■ WHAT NEEDS TO BE DONE
Return the material verbatim from its first line up to and including the line containing "point(1089,158)". Omit the pictures from the output.

■ DATA IN THIS EXERCISE
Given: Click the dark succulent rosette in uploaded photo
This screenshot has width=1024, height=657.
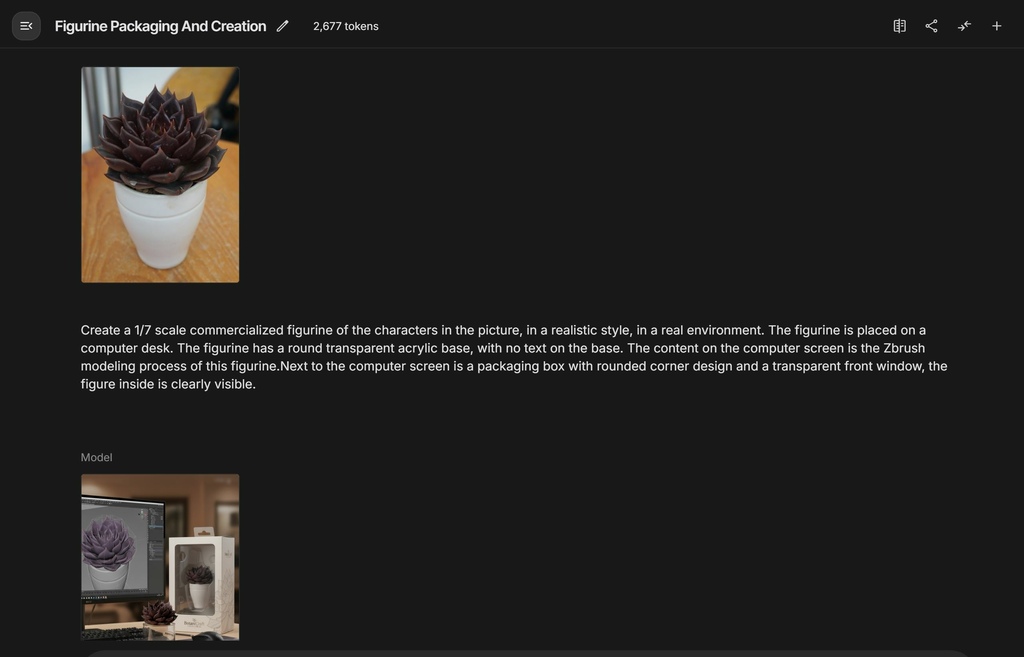Looking at the screenshot, I should 161,140.
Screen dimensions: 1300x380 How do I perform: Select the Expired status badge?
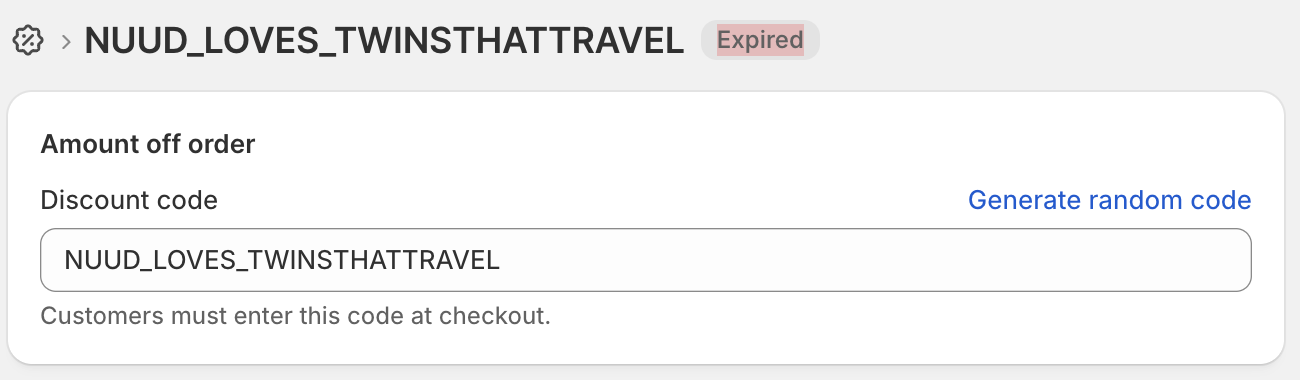click(760, 40)
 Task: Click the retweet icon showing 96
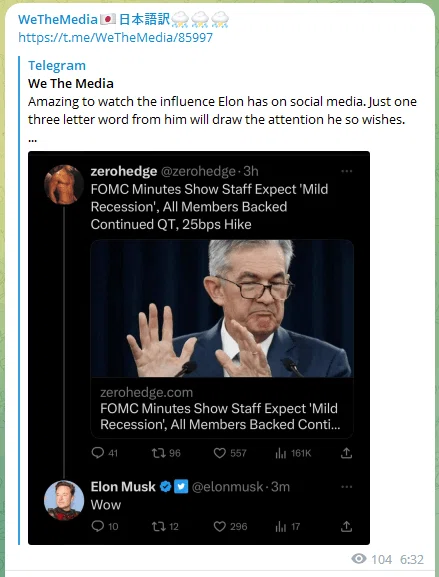pos(159,453)
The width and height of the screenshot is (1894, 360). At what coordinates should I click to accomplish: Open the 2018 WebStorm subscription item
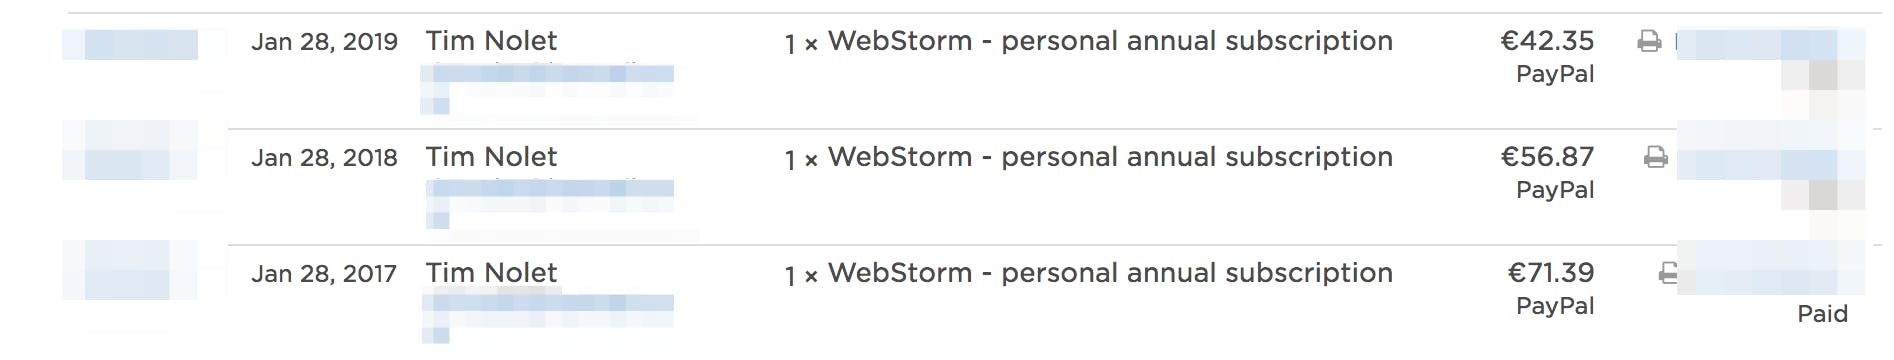point(1089,158)
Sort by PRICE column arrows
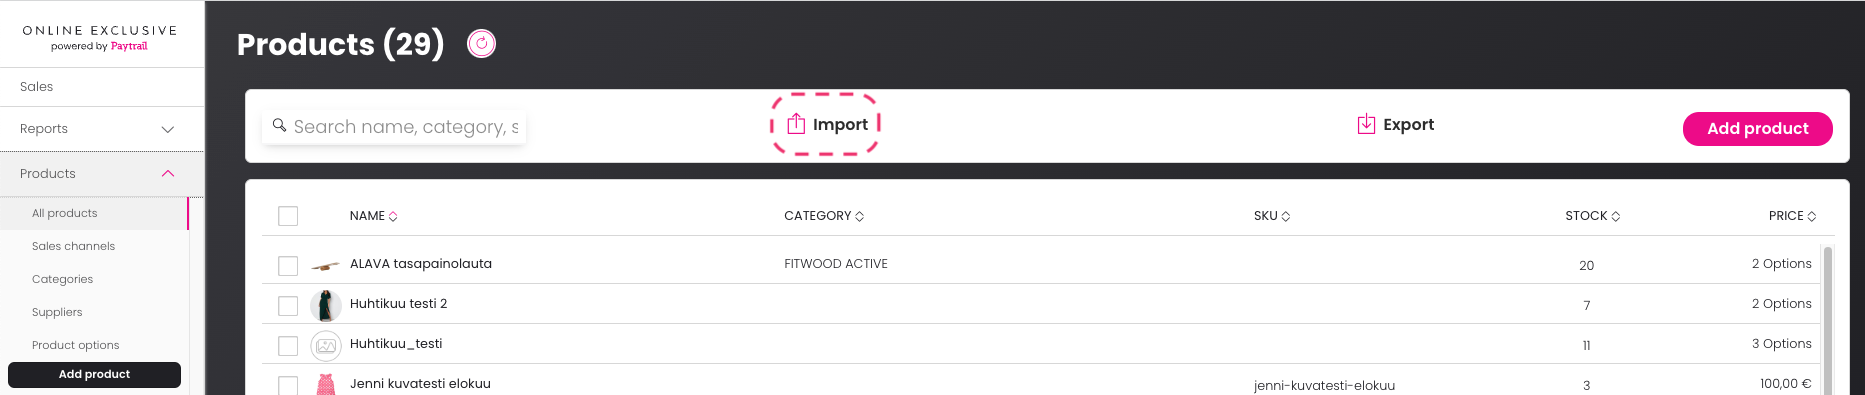1865x395 pixels. 1812,216
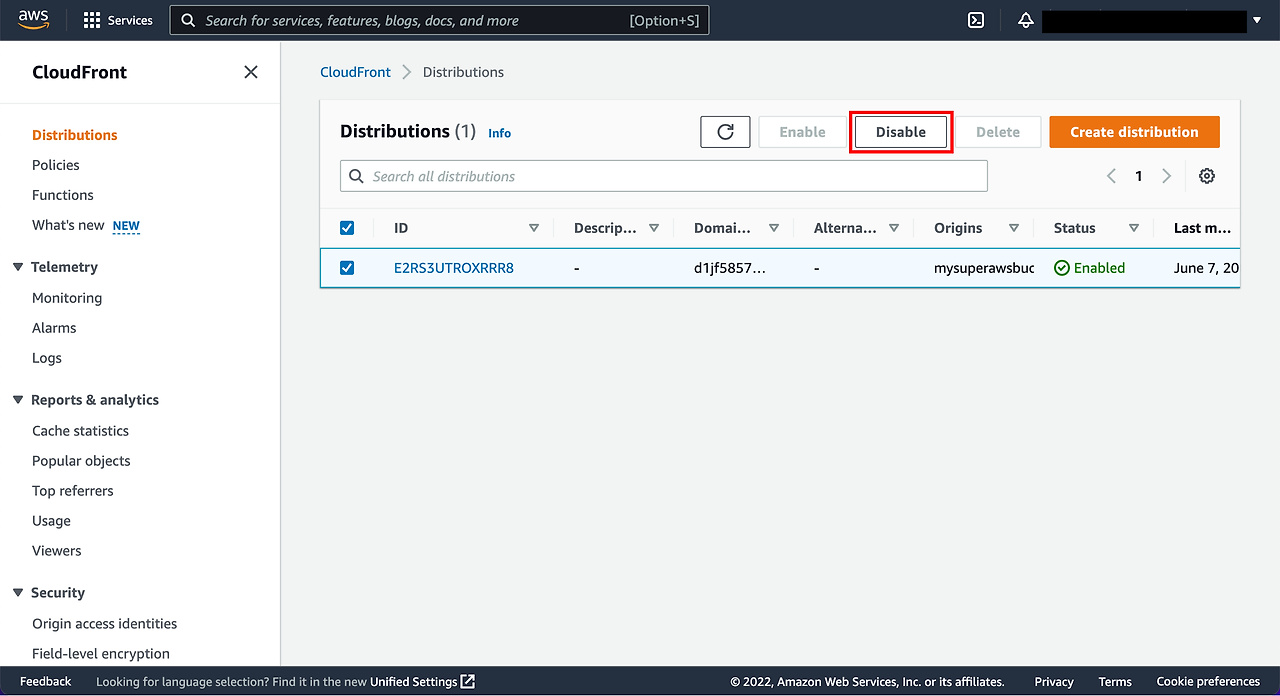Open the account menu dropdown
Screen dimensions: 1280x696
[x=1256, y=19]
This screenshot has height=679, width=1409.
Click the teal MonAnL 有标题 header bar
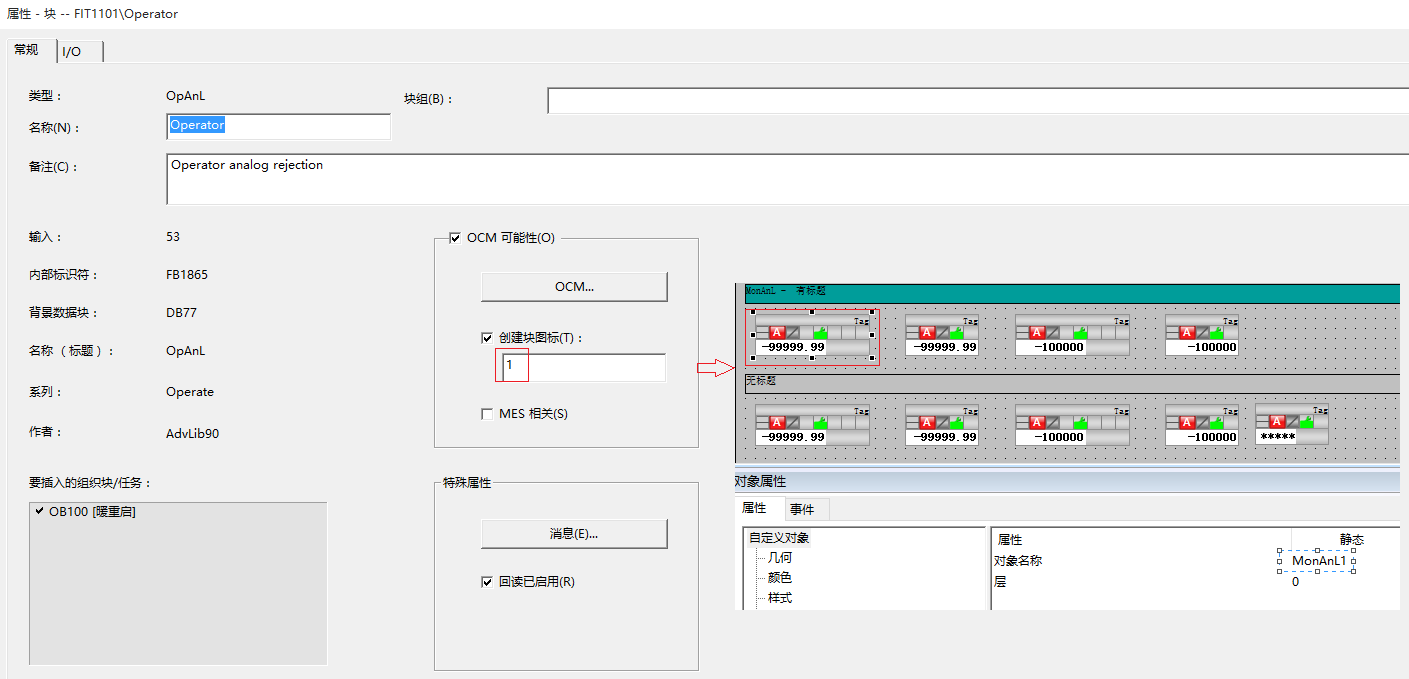[1070, 292]
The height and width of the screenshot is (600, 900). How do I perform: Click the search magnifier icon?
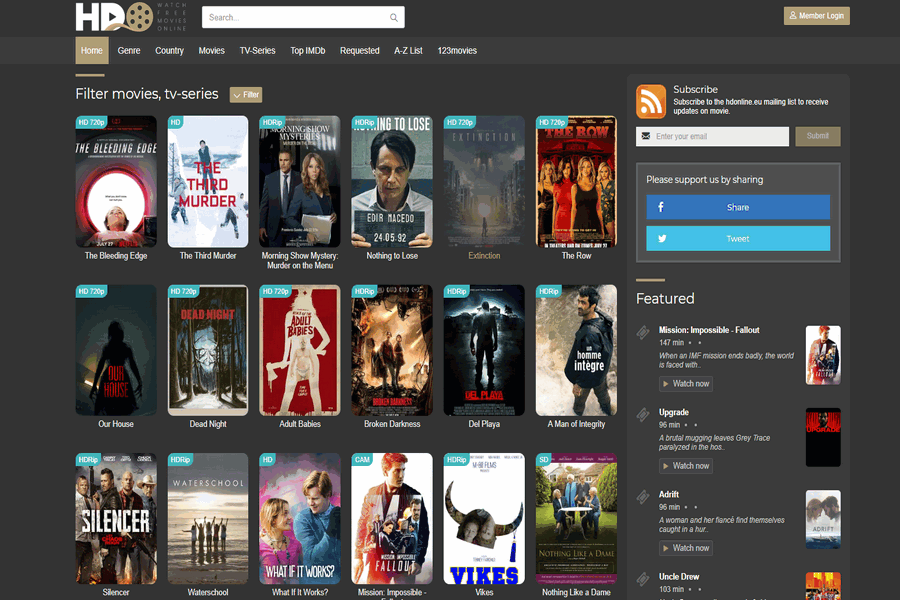pyautogui.click(x=393, y=17)
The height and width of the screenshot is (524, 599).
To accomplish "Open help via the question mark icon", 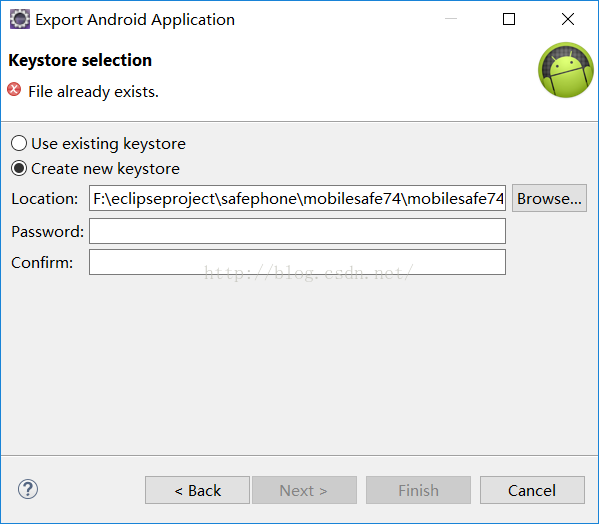I will coord(28,489).
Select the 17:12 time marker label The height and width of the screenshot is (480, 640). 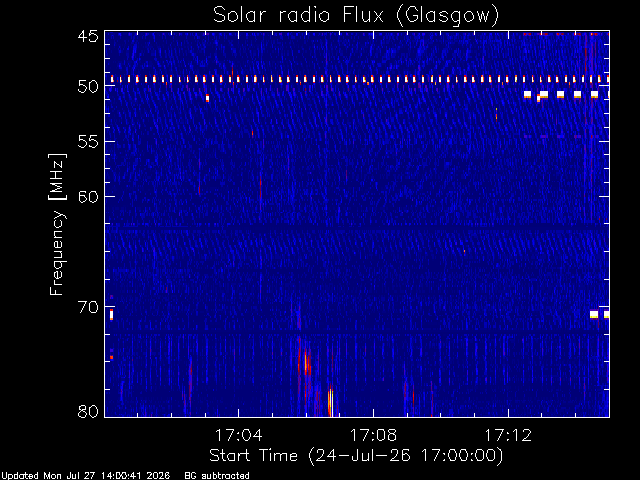508,435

■ OUTPUT OF THE EXERCISE
Given: Click the dark succulent rosette in uploaded photo
This screenshot has width=1024, height=657.
Looking at the screenshot, I should 161,140.
Screen dimensions: 1300x380 How do I perform: Select the Expired status badge?
click(760, 40)
 Task: Click the retweet icon showing 96
pos(159,453)
The width and height of the screenshot is (1894, 360). At what coordinates should I click to accomplish: Open the 2018 WebStorm subscription item
point(1089,158)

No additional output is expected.